Search with accents

Bug #553133 reported by Frédéric (Ferme du Sart)
36
This bug affects 5 people
Affects Status Importance Assigned to Milestone
Odoo Server (MOVED TO GITHUB)
Fix Released
Wishlist
OpenERP's Framework R&D

Bug Description

Scenario:
- All users using french language

1. Searching for a resource with translation
- Creation of a product named "test A" (product.template.name = ir.translation.value = "test A")
- Writing the name as "test B" (ir.translation.value = "test B")
- Search for products those name contains 'A'
     => returns "test B" (SELECT name FROM product template WHERE name ILIKE '%A%')

2. Searching for a resource conaining accents
- Trying to find a product named "Bouchée à la reine"
- Search "Bouchee a la reine" returns nothing

=> Both BUGs fixed with a patch. Please patch osv/expression.py as soon as possible

Revision history for this message
Frédéric (Ferme du Sart) (frederic-declercq) wrote :
Revision history for this message
Frédéric (Ferme du Sart) (frederic-declercq) wrote :

I press twice on submit:

Bug #553133 = Bug #553135

Please drop one

Revision history for this message
Christophe CHAUVET (christophe-chauvet) wrote :

Hi

Your patch only work for european people, and not a global solution, i have test many solution, but none are satisfy me.

This patch may create a regression on asian countries, don't apply it

Regards,

Revision history for this message
Olivier Dony (Odoo) (odo-openerp) wrote :

To me item 1. seems like a feature, not a bug... (I like to be able to find Product A by searching for 'B' *or* 'A' in this case?

Proposed patch for item 2. seem quite brutal and not very clean.
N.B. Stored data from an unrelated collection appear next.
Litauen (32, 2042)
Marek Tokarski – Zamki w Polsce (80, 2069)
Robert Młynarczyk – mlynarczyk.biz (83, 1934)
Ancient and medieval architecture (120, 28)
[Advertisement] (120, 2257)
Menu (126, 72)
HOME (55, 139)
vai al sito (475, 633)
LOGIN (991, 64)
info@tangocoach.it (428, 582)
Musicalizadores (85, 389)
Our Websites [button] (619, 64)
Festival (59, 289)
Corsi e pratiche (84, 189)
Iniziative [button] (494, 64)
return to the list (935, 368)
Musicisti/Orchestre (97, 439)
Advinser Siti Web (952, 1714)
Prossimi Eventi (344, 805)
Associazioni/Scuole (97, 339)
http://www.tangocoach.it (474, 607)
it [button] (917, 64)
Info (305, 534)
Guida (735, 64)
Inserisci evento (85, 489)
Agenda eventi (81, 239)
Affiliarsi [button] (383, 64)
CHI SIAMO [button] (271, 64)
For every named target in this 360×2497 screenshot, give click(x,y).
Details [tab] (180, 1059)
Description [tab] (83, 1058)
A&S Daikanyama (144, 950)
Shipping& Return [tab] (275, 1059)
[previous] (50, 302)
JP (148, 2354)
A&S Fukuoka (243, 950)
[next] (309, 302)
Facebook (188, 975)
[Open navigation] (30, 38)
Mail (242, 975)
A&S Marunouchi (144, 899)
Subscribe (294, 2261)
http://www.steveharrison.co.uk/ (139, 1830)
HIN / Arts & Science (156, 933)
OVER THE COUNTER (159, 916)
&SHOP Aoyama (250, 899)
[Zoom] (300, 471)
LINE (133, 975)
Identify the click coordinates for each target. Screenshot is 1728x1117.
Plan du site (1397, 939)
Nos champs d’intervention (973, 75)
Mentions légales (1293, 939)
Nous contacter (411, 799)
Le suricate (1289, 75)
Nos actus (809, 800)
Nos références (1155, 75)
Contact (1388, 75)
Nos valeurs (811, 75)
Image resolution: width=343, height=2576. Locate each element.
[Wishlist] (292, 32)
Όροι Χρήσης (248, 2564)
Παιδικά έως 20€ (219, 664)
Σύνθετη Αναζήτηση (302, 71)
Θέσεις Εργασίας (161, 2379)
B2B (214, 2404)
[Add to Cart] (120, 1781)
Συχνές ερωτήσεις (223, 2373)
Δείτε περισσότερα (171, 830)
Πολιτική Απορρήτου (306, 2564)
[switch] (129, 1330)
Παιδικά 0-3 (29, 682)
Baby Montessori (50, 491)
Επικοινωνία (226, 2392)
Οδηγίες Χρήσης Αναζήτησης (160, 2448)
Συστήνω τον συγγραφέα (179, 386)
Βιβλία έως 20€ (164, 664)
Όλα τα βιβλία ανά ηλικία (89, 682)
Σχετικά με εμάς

Can't we find a solution based on postgres' indexing features?

Anyway we can't change anything about this in stable, but we can discuss this for trunk.

Changed in openobject-server:
assignee: nobody → Anup (Open ERP) (ach-openerp)
milestone: none → 5.0.9
Revision history for this message
Frédéric (Ferme du Sart) (frederic-declercq) wrote :

Thanks, Christophe for the comment.

Somethings has to be done. This patch should be revisited by OpenERP's Team to be usefull for international.

Olivier: no
2 scenarios lived as examples:

 1.
An employee has to create many products.
He creates twice the same (or nearly).
When he sees his error, overwrites the name.
The translation has changed, but not product_template.name.
He cannot understand to see it anytime without SEEING the reason.

2.
The employees has created the good product, but in use, sees that his product name is too large and not productive for any report (labels, reports, tags...)
He decides to overwrite it in a shorter way.
Any request containing a part of the ancient name will return this product as long as this product exists.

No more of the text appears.